These thoughts were probably posted elsewhere and nothing new...but the Boston Globe posted this blog which I found interesting and suggests how E Ink Corp's recent move may suggest they are questioning the technology's future.
http://www.boston.com/business/artic...is_taking_off/
Quote:
Why sell a rising star? Cambridge-based E Ink Corp. said last Monday that it was being acquired by a big Taiwanese display maker. E Ink, a spinout from MIT's Media Lab, makes the screens for the Amazon Kindle and many other e-book devices. David Weinberger, a Brookline author and blogger, wondered why.

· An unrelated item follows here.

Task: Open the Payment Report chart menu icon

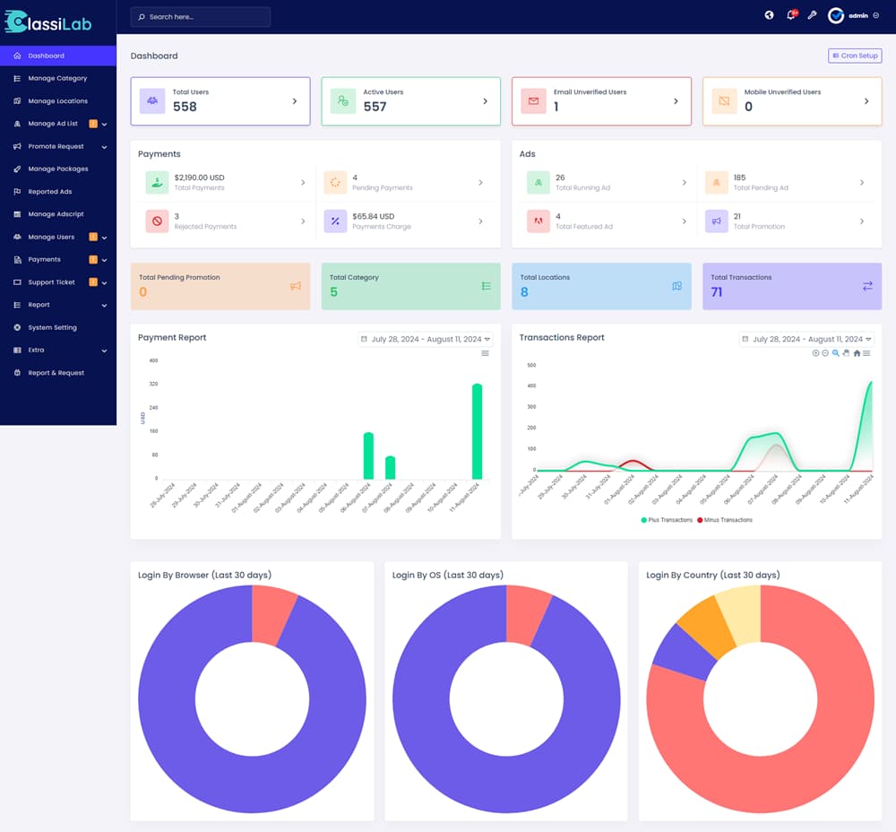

E Ink is on a roll in a market that is about to explode (in the good sense). After 10 years of work developing a low-power, highly legible display, it's got something that works. Thanks to Kindle, it's proven itself in the mass market and it's in lots of people's hands. And the market is about to take off now that we have digital delivery systems, a new generation of hardware, and a huge disruption in the traditional publishing market. So, why would E Ink sell itself? The price - $215 million - seems relatively low for such a hot product. [E Ink had raised more than $150 million from investors.] If they need the money to fund R&D or to build manufacturing facilities, surely there were other possibilities. Apparently the market crisis made an IPO implausible, although, to tell the truth, I - with my weak financial grasp - am not convinced. Perhaps [E Ink and its investors] have reason to think the market is not going to take off, but that seems wrong. . . . Or maybe they have doubts about E Ink technology. Maybe they worry the cost won't drop fast enough for a commoditized market. Maybe color isn't on its way fast enough. Maybe they're worried about the inability (or so I'm presuming) of their tech ever to handle video, since the winning e-reader will eventually be multimedia. Maybe they know about [other e-book devices] on the way - Apple iPad or whatever the presumed product will be called - that will make static, black-on-gray pages seem obsolete.